** Available data follows **

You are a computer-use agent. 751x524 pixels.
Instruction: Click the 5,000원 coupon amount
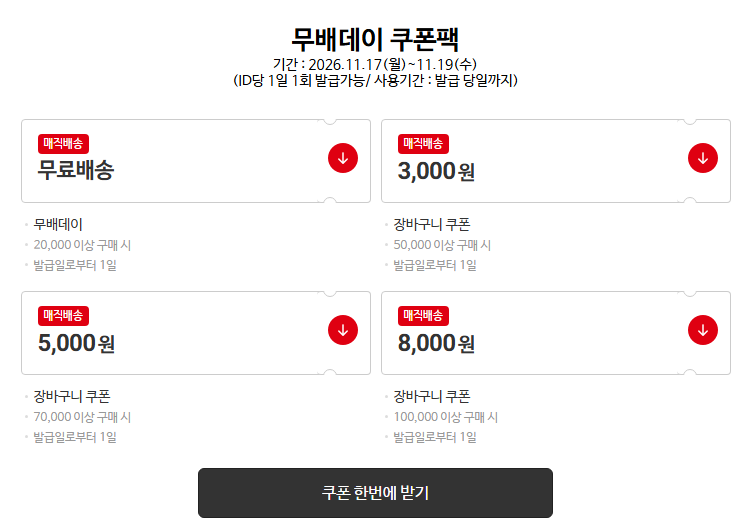76,344
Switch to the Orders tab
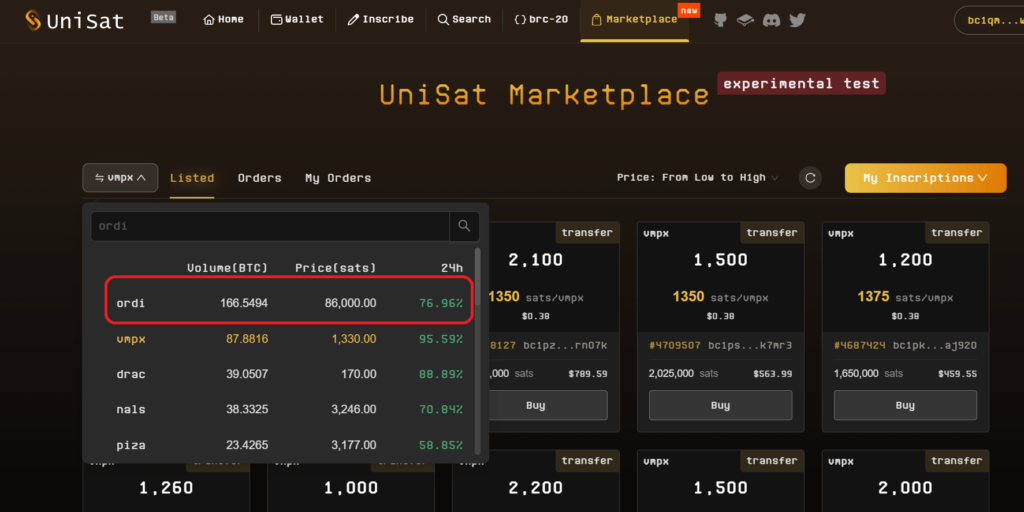 coord(259,178)
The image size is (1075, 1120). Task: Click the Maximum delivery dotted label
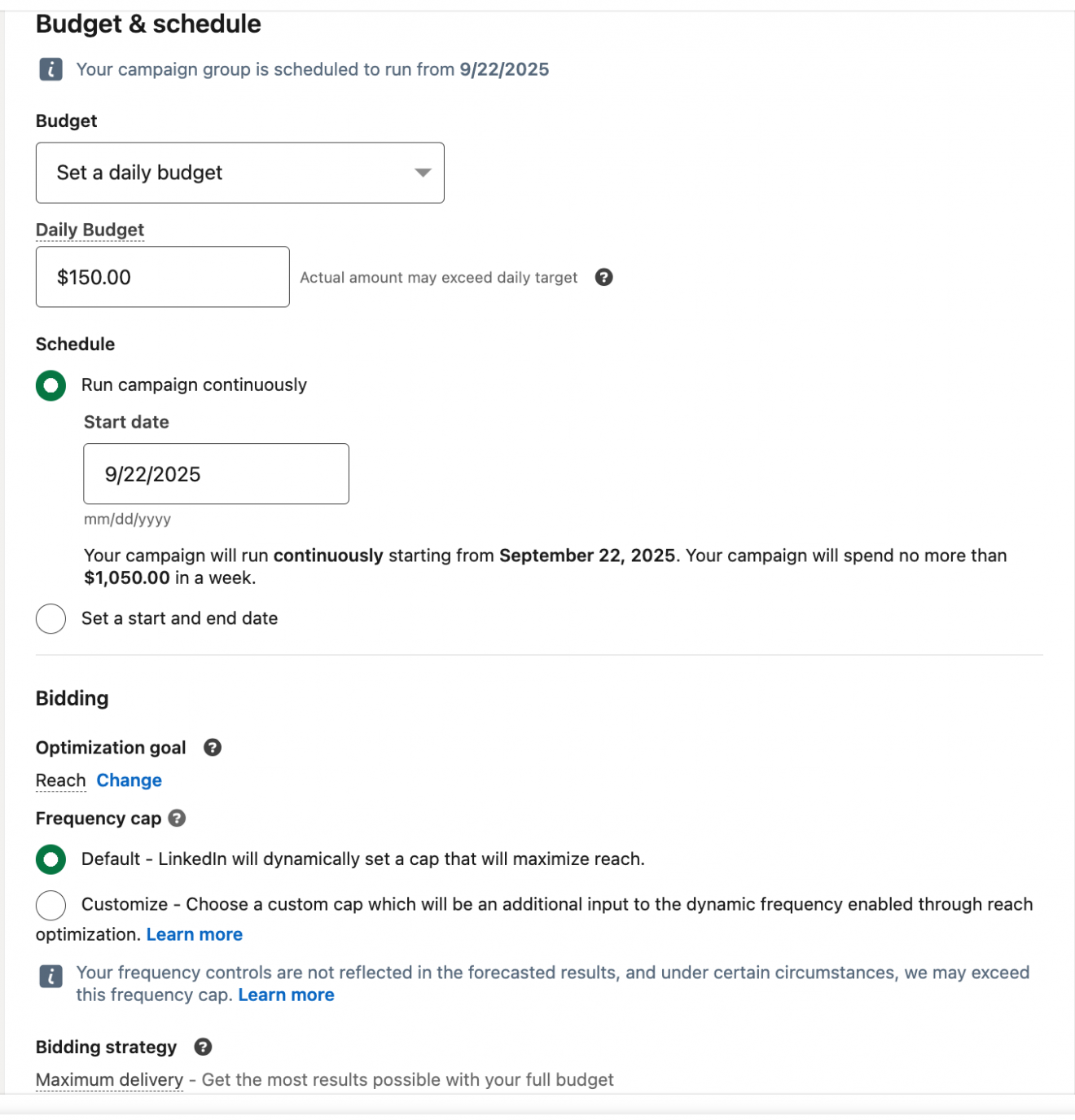pyautogui.click(x=108, y=1079)
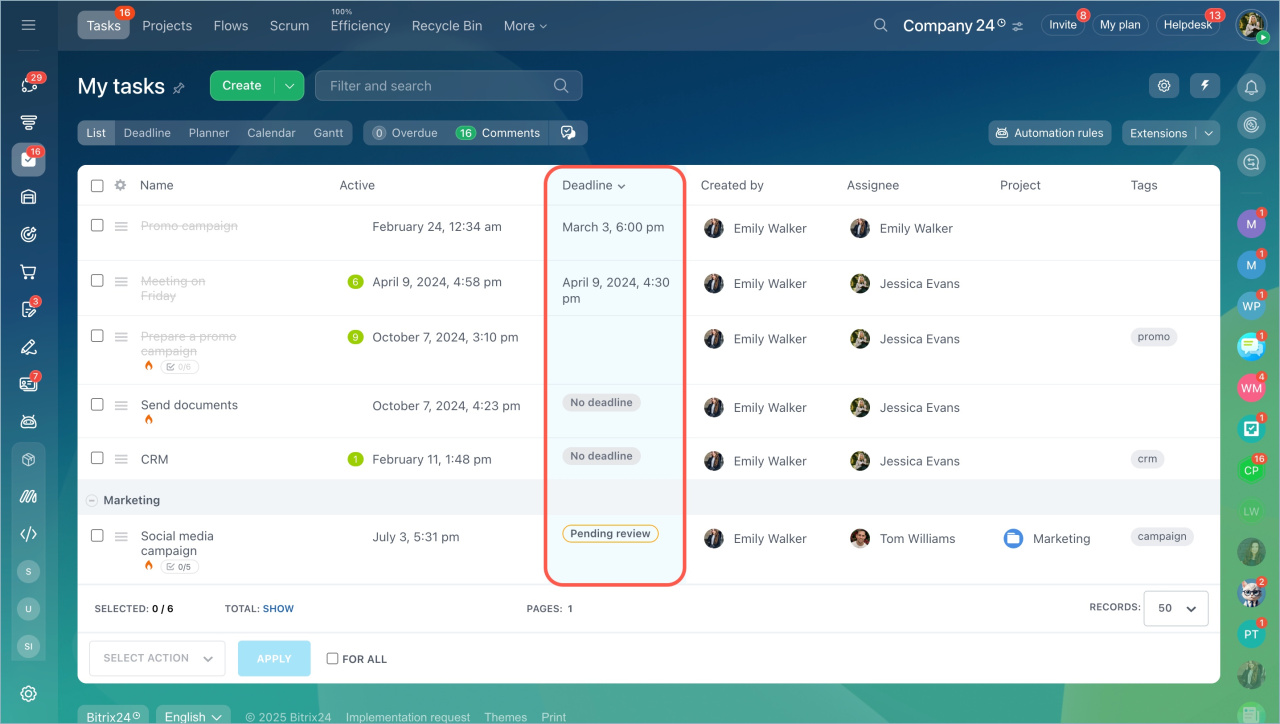Open task settings gear icon
Viewport: 1280px width, 724px height.
click(x=1164, y=86)
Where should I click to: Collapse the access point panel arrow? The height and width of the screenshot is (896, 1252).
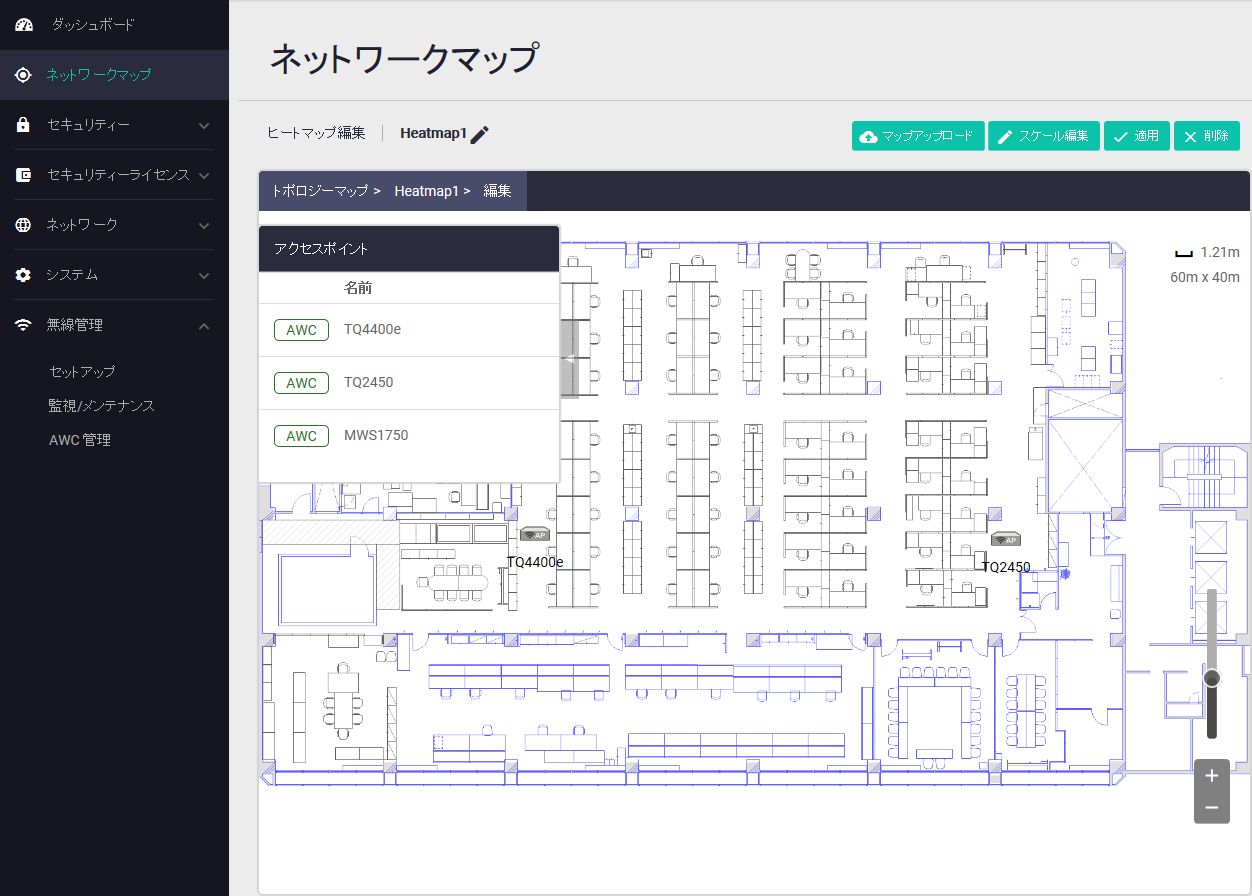click(x=568, y=359)
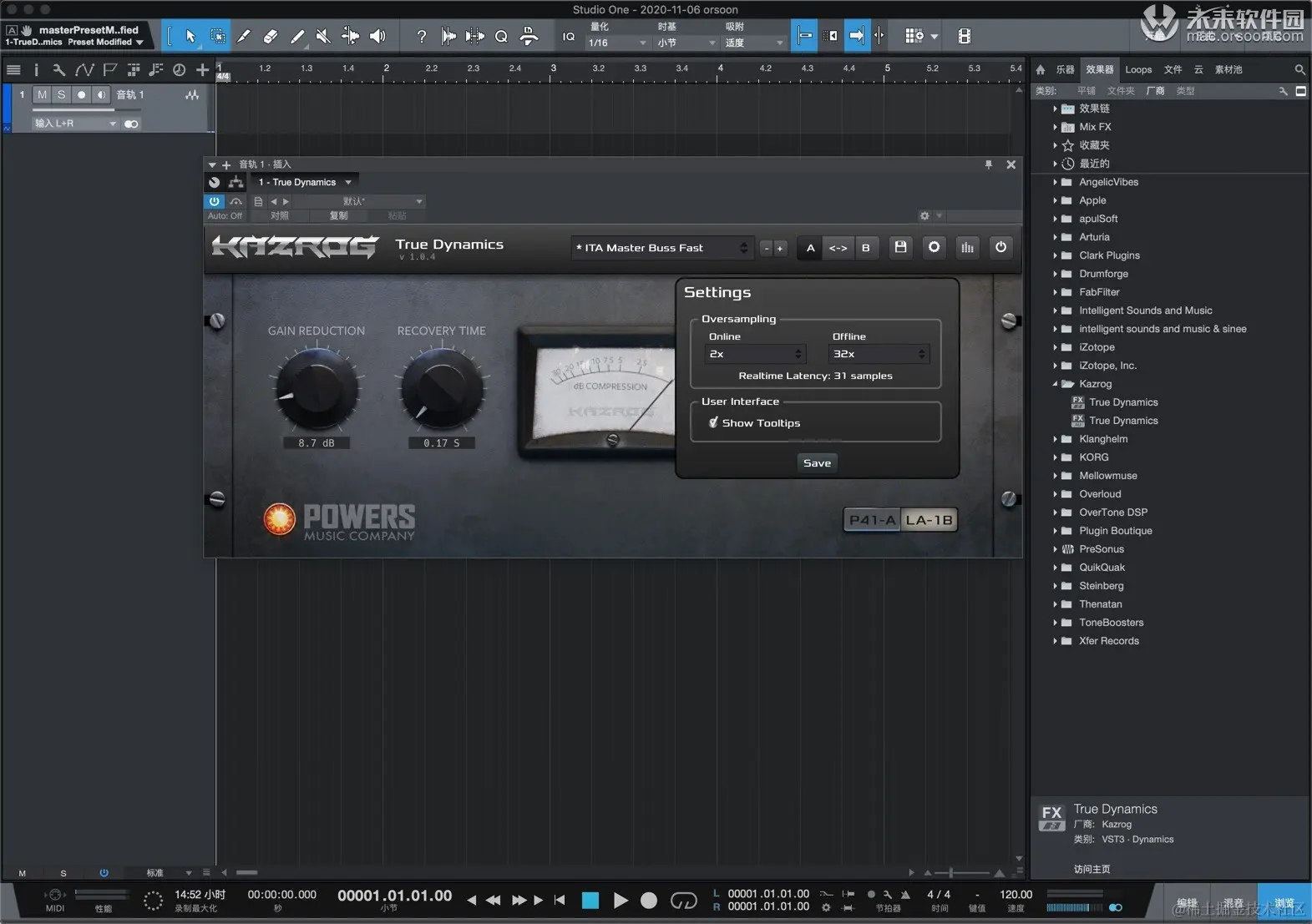Screen dimensions: 1312x924
Task: Click the Gain Reduction knob
Action: click(317, 389)
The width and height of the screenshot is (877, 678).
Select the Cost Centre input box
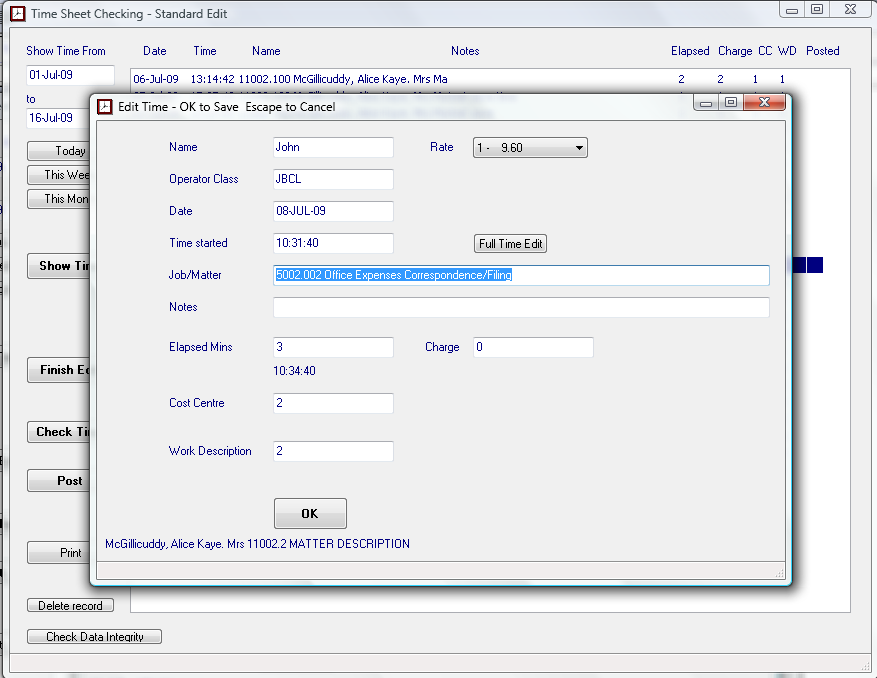pos(333,403)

** End of Available data **

### Exercise instructions
Reproduce all the material exactly, omitting images.

### Task solution
You are a computer-use agent. 751x524 pixels.
Instruction: Click the 5,000원 coupon amount
76,344
Switch to the Orders tab
 coord(259,178)
The image size is (1075, 1120). Task: Click the Maximum delivery dotted label
pyautogui.click(x=108, y=1079)
Open task settings gear icon
Viewport: 1280px width, 724px height.
click(x=1164, y=86)
Where should I click to: Collapse the access point panel arrow? The height and width of the screenshot is (896, 1252).
click(x=568, y=359)
Screen dimensions: 1312x924
Task: Click the Gain Reduction knob
Action: click(317, 389)
The width and height of the screenshot is (877, 678).
Select the Cost Centre input box
pos(333,403)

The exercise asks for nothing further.